Als neuer Ehrenamtsbeautragter des Fußballkreises Mönchengladbach/Viersen: Was macht Spaß am Ehrenamt?

Horn Es macht Spaß zu sehen, dass man etwas bewegen kann und gemeinsam etwas zu schaffen, wovon viele Menschen profitieren können. Es geht natürlich auch um sportliche Erfolge, aber es ist immer schön, im Nachwuchs etwas aufzubauen.

Was ist Ihr Auftrag als Kreisehrenamtsbeauftragter?

Horn Es geht darum, den Vereinen Hilfe und Unterstützung anzubieten, damit wieder mehr Ehrenamtler in die Vereine reinkommen. Das ist das Ziel der Ehrenamtsinitiative des Deutschen Fußball-Bundes.

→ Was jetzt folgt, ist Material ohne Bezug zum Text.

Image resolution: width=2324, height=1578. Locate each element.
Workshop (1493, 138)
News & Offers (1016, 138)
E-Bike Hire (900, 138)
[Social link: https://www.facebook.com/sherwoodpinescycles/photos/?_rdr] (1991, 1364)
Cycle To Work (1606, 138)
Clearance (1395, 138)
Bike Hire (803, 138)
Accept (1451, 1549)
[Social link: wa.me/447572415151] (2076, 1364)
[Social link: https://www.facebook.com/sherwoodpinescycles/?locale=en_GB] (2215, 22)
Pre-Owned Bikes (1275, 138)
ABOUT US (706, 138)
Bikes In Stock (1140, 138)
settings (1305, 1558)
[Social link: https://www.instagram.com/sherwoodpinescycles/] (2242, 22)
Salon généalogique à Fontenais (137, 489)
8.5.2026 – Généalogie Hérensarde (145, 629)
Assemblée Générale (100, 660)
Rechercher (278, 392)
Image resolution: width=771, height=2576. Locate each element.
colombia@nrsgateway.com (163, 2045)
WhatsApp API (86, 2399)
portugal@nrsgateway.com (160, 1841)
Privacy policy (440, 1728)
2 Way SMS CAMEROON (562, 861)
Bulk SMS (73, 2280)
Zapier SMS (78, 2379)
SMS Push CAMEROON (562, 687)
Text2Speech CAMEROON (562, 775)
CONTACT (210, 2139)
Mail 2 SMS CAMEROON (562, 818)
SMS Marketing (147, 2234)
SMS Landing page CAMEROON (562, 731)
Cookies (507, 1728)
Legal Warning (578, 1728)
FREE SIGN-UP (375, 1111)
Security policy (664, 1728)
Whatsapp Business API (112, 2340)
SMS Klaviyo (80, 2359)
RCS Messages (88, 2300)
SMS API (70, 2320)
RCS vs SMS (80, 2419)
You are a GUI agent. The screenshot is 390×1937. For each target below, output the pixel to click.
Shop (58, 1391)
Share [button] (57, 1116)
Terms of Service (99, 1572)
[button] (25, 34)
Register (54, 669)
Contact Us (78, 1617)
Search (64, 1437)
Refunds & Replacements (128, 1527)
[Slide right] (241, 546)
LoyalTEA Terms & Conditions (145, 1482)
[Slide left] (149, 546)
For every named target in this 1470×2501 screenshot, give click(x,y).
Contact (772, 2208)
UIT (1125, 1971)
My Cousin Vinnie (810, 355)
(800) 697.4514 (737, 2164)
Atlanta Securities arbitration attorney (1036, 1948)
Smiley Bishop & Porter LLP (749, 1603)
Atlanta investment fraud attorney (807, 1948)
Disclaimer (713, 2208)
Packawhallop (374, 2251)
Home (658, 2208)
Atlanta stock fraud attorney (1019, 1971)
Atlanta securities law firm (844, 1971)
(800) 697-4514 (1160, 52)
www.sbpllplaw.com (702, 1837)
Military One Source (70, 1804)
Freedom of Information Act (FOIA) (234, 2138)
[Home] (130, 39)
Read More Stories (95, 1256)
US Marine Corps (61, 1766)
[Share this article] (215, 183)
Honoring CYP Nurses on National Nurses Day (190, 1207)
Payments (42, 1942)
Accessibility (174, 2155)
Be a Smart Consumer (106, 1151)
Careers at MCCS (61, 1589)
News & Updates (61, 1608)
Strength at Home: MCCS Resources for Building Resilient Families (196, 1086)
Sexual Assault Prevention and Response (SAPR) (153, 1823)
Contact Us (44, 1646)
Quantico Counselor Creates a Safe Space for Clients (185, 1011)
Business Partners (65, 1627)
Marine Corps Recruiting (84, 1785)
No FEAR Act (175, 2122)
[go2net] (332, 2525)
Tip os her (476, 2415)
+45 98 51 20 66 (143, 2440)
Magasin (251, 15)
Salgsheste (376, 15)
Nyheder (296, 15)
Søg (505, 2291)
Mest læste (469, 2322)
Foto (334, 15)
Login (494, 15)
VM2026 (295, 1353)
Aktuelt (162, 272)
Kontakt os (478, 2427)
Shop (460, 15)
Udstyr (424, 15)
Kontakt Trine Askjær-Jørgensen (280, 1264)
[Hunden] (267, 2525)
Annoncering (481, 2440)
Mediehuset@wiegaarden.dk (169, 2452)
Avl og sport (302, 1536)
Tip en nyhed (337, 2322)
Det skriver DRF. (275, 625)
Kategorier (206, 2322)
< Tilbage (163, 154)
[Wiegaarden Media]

Beim SV Wickrathberg hat es geklappt: Vor sechs Jahren gab es drei Vorstandmitglieder, jetzt sind es wieder elf. Und vor allem junge Leute.

Horn Ich denke, unser Beispiel zeigt, dass es möglich ist, Menschen für das Ehrenamt zu gewinnen. Wichtig ist, mit den Leuten zu sprechen. Von allein kommt in der Regel keiner. Wichtig ist auch, zu schauen, welche Möglichkeiten und Fähigkeiten haben Menschen, die dem Verein nahe sind. Auf die muss man dann zugehen. Einen Korb kann man immer bekommen, aber wenn man nicht fragt, wird man auch keine Leute finden. Ich werde in den nächsten Monaten entsprechend viele Gespräche führen und den Vereinen Wege aufzeigen, wie man Ehrenamtler gewinnen kann. Für gute ehrenamtliche Arbeit gibt es auch Preise: Es gibt den Kreisehrenamtssieger und einen Preis speziell für junge Ehrenamtler. Die Vereine können jemanden vorschlagen. Der Gewinner des Preises für junge Ehrenamtler bekommt zum Beispiel ein einwöchiges Trainingscamp in Barcelona. Allerdings bewirbt sich kaum ein Verein. Auch an der Stelle kann ich natürlich die Vereine informieren. Die Preise sind eine schöne Anerkennung für die ehrenamtliche Arbeit.